Actually, the simplicity in much of his more popular work is more apparent than real. There is a fine sophistication in the free but coherent structures and subtly shifting instrumental colors of "Appalachian Spring," but it is an art that conceals art; it works on the audience's imagination without calling attention to itself. It sounds utterly plain, like the lives of the Pennsylvania farmers who are the subject of the ballet. But, like much of Copland's best theatrical music, it is as subtly inflected as the voice of a fine actor reciting Shakespeare.

In his fifties, Copland began to compose less and devote more of his time to conducting -- after noticing that some conductors were earning more for playing his music than he had earned for composing it, he once said. He began with his own music, later branched out into the music of other American composers and although he never became a baton virtuoso, he eventually acquired a fair level of ability.

"I couldn't really start conducting until after Serge Koussevitzky {conductor of the Boston Symphony and one of Copland's major supporters} died in the early '50s," he said. "He just wouldn't have permitted it. You know, at times he almost ran my life. When I mentioned conducting, he ordered me back home and said, 'You keep writing. You should stay home and compose. Don't waste time conducting.' I think he was right. But conducting is fun. Obviously, I don't stand up there and conduct with the authority of the greatest conductors, but I certainly know my own music well."

He conducted the National Symphony Orchestra, always with enthusiastic audiences, about once a year in the 1970s and early '80s, sometimes in a birthday concert, sometimes outdoors on the Capitol grounds, until failing health forced him to retire. He celebrated his 80th birthday, Nov. 14, 1980, with the National Symphony at the Kennedy Center; he conducted "Appalachian Spring" and his Piano Concerto on that occasion, and read the text of the "Lincoln Portrait" while Leonard Bernstein conducted.
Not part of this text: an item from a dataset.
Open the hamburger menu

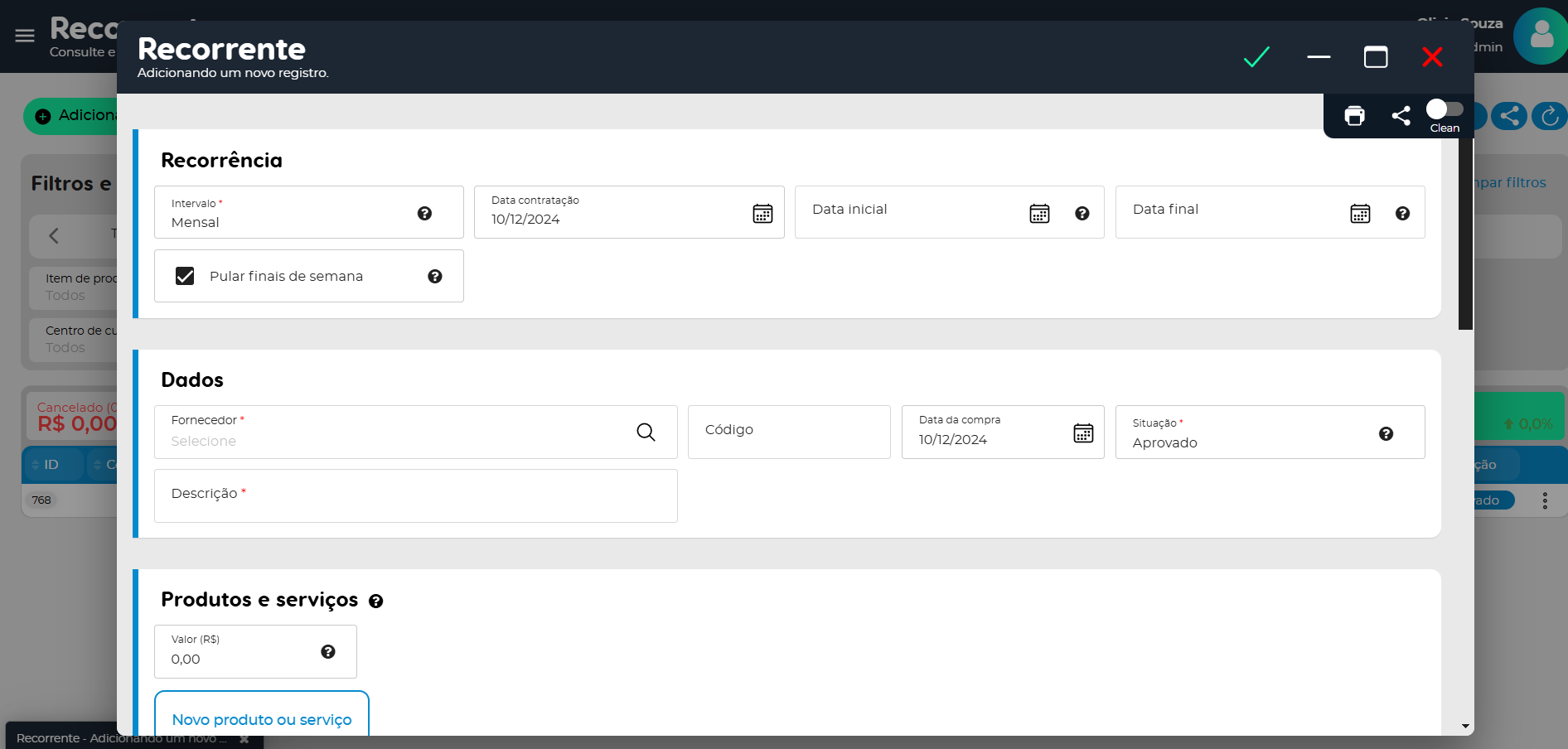tap(25, 36)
Copland's quiet, unassuming skill as a composer suited him ideally for the humble but demanding craft of writing movie soundtrack music. He set new standards for Hollywood with his eight works in this genre.
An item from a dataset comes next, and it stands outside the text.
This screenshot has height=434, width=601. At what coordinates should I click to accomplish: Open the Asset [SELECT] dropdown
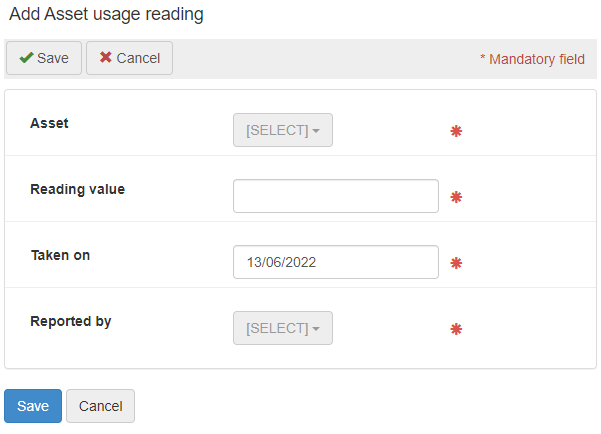(282, 130)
His special feeling for movies was recalled by Bernstein in 1979, when Copland received a Kennedy Center Honor, along with Henry Fonda, Tennessee Williams, Ella Fitzgerald and Martha Graham. In the 42 years he had known Copland, Bernstein said, he had seen him weep only once and get angry only once -- both on the same evening. They were watching a Bette Davis movie together, when Bernstein made a derogatory remark about the film. Copland responded, "Can't you shut up!" and, when Bernstein looked over at his friend, he saw that he was weeping.
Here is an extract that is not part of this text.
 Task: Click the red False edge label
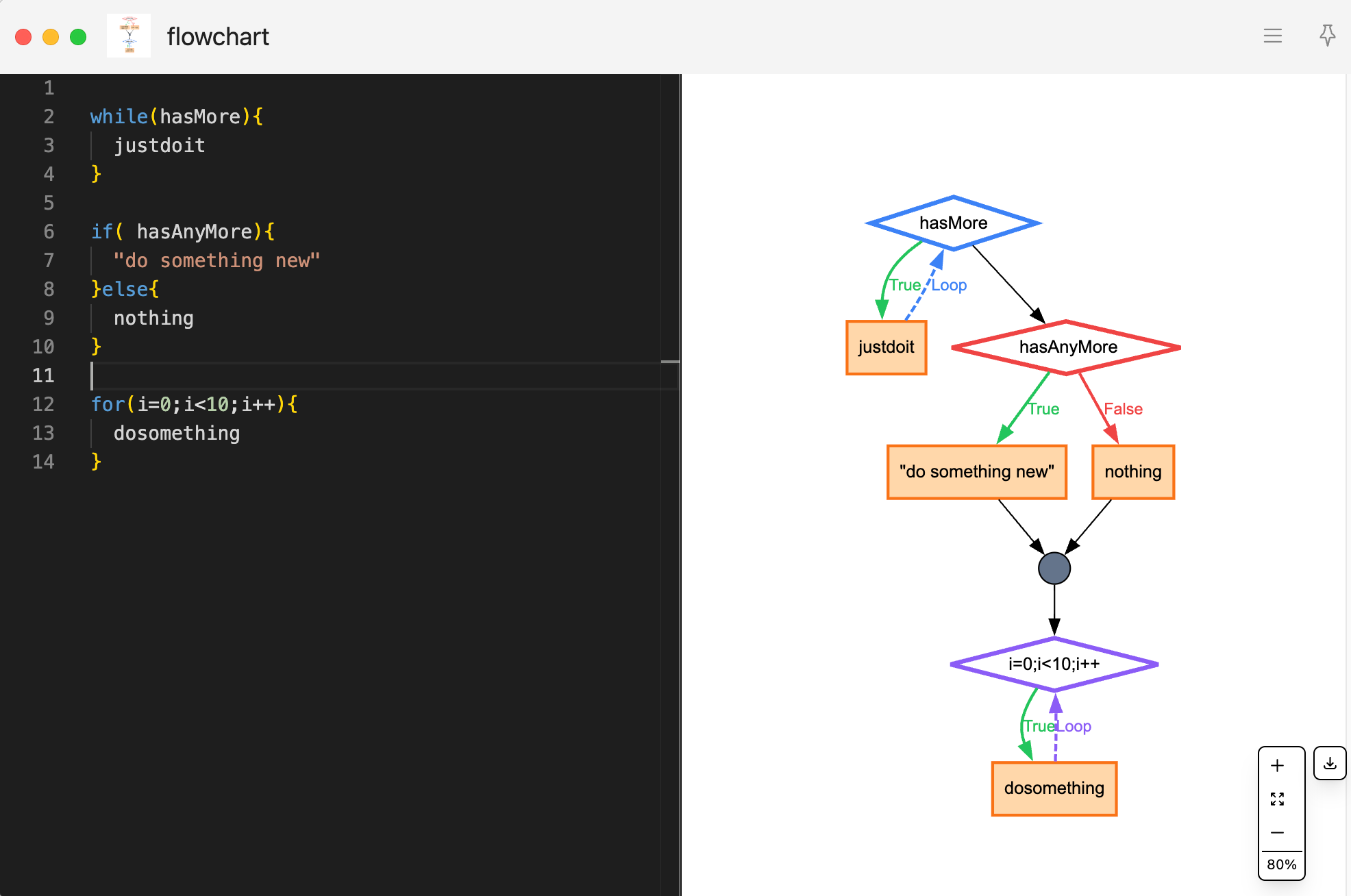pyautogui.click(x=1123, y=409)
Throughout his long career, Copland was a tireless promoter of the music of other American composers through concerts, festivals, publication of scores, articles in Modern Music magazine and such books as "What to Listen for in Music" (1939), "Our New Music" (1941, revised as "The New Music," 1968), and "Music and Imagination" (1952). "Music and Imagination" was based on the 1951-52 Norton Lectures delived at Harvard University while he was in residence there. He also taught at Harvard in 1933 and 1944, and at the Boston Symphony's summer school at Tanglewood (in Lenox, Mass.) every year from its foundation in 1940 until his retirement in 1965, serving as the chairman of the faculty from 1957 on. He was a mentor for younger composers as diverse as Bernstein, Ned Rorem, David Diamond, David del Tredici and Toru Takemitsu. Following the lead of his own teacher, Boulanger, he encouraged each of these disciples to develop in his own way, not to become a Copland copy.

This visionary artist and solid craftsman, born when the century was new, stamped his image firmly on its music. Beneath the simple exterior of that image lie complexities that his mass audience has hardly begun to explore. If there was one tragedy in his life, it was probably the fact that he did not manage to bring that audience along into the more rarefied regions of his art. But the fact that he found that audience and took it as far as he did makes him unique among the composers of his time.